TransWikia.com

Why is the autoencoder decoder usually the reverse architecture as the encoder?

Cross Validated Asked by duncster94 on December 3, 2021

The majority of autoencoder architectures I’ve seen have a similar architecture, mainly that the decoder is just the reverse of the encoder. If the goal of the autoencoder is low-dimensional feature learning, why isn’t the decoder simple? An example would be a linear transformation $FW$ where $F$ is an $n$ observation by $f$ feature matrix (i.e. the bottleneck) and $W$ is a learned weight matrix that maps $F$ to the original input feature size. In the case of a deep autoencoder with multiple hidden layers, the decoder in the above example would have low capacity compared to the encoder.

My intuition is the following:

If the decoder is simple, then the autoencoder is forced to learn higher quality features in the bottleneck to compensate. Conversely, if the decoder has high representational capacity, it can map a poorly learned bottleneck to the output reconstructions effectively. The reconstruction error might be lower in this case, but that doesn’t necessarily mean the learned features are actually better.

In my own application (feature learning on graphs), I have found that a simple decoder results in better learned features than a decoder that just mirrors the encoder. In this paper, the authors design a graph autoencoder with a very simple decoder as $hat{A} = sigma(ZZ^T)$ where $hat{A}$ is the reconstructed graph adjacency matrix, $Z$ is the learned feature matrix and $sigma$ is some non-linear transformation like a ReLU.

I’ve been looking around for an answer to this question on-and-off for a while but I haven’t found any explanations or theoretical results as to why a higher capacity decoder is preferable to a low capacity one (or vice-versa). If anyone can provide an explanation or point me in the right direction I’d be grateful.

2 Answers

I wonder if part of the reason might be historical (apparently Hinton's 2006 paper showed it done this way), and because (I believe) it was/is common to tie the weights. I.e. the decoder is using the same weights as the encoder, and they are effectively being learned together.

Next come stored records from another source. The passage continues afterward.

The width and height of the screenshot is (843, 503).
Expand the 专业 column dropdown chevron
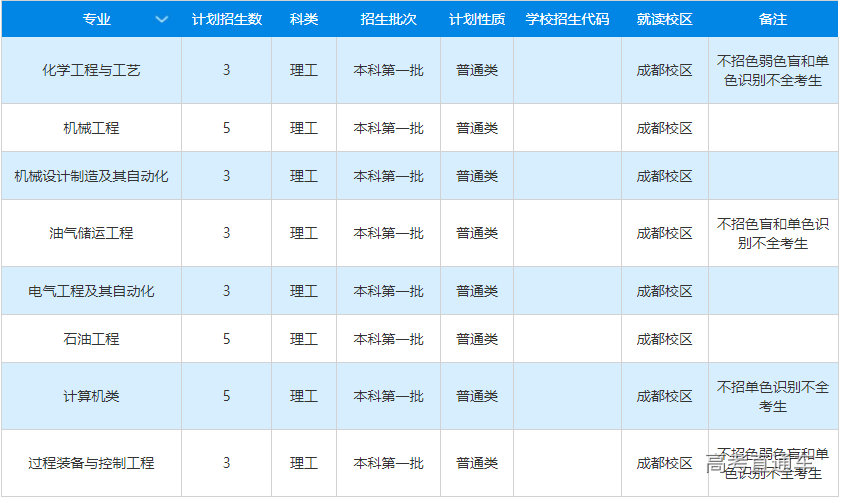162,20
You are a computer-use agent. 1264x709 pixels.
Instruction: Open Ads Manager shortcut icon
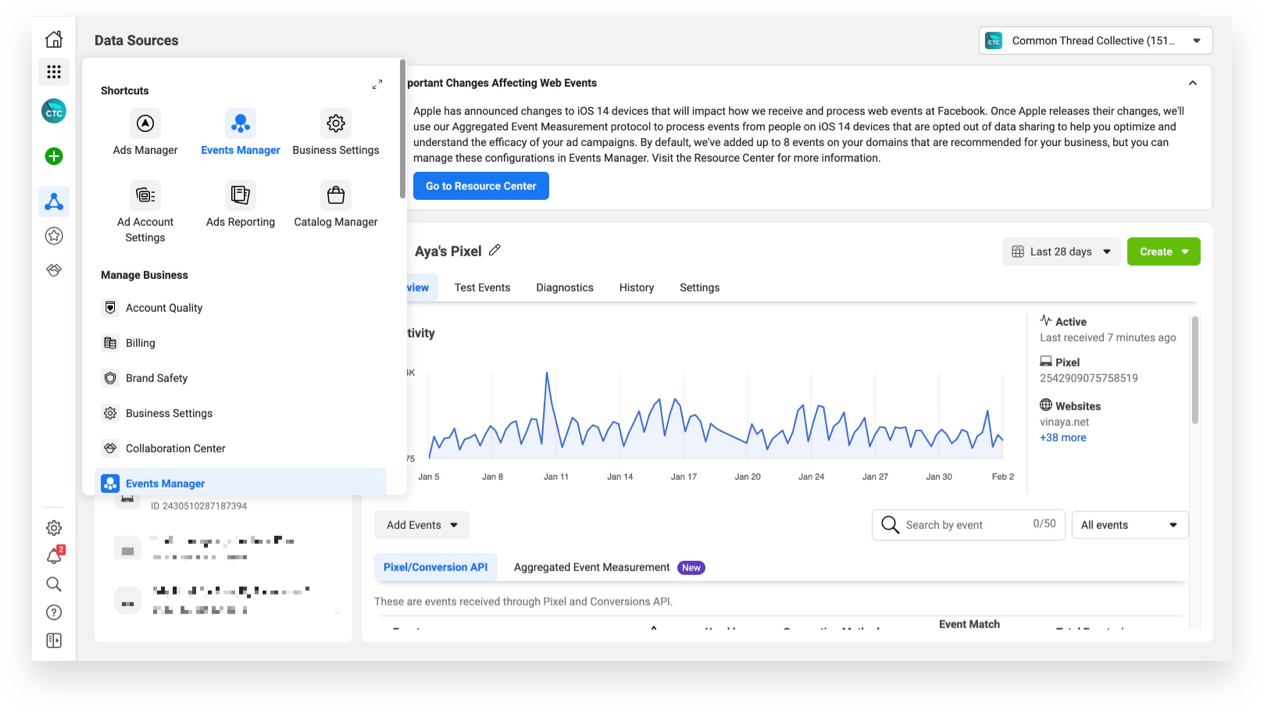click(145, 124)
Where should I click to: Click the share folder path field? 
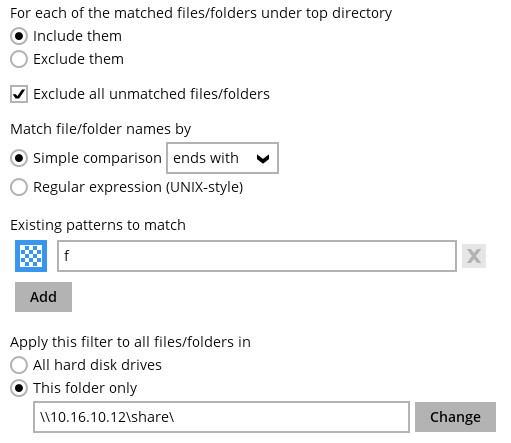tap(221, 417)
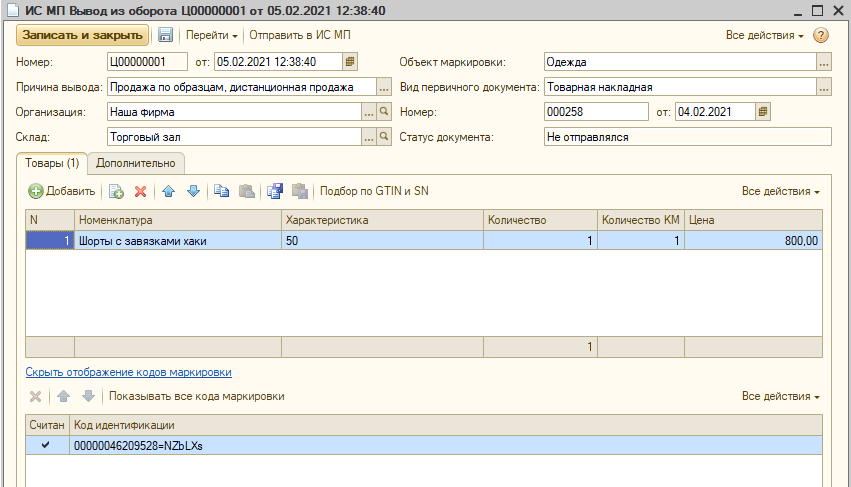Open Склад field selection button
The height and width of the screenshot is (487, 851).
(368, 137)
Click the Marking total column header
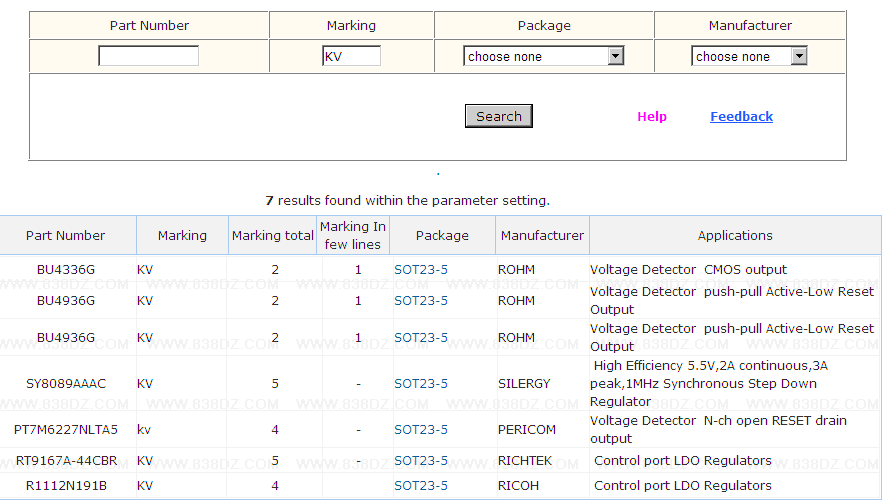The width and height of the screenshot is (889, 504). tap(273, 236)
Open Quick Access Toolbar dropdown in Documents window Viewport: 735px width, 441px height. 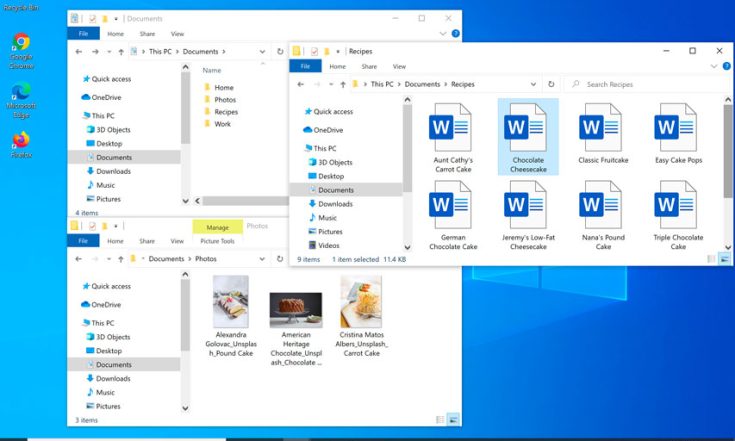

This question and answer https://stackoverflow.com/q/36889732/841830 discuss the advantages of using tied weights. And some more background here: https://amiralavi.net/blog/2018/08/25/tied-autoencoders

Answered by Darren Cook on December 3, 2021

Your intuition is correct, but it's not in the right context. For starters, let's define "high-quality features" as features that can be recycled for training other models, e.g. transferable. For example, training an (unlabeled) encoder on ImageNet could help give a solid baseline for classification on ImageNet, and on other image datasets.

Most classical autoencoders are trained on some form of (regularized) L2 loss. This means that after encoding a representation, the decoder must then reproduce the original image and is penalized based on the error of every single pixel. While regularization can help here, this is why you tend to get fuzzy images. The issue is that the loss is not semantic: it doesn't care that humans have ears, but does care that skin color tends to be uniform across the face. So if you were to replace the decoder with something really simple, the representation will likely focus on getting the average color right in each region of the image (whose size will roughly be proportional to the complexity of your decoder, and inversely proportional to your hidden layer size).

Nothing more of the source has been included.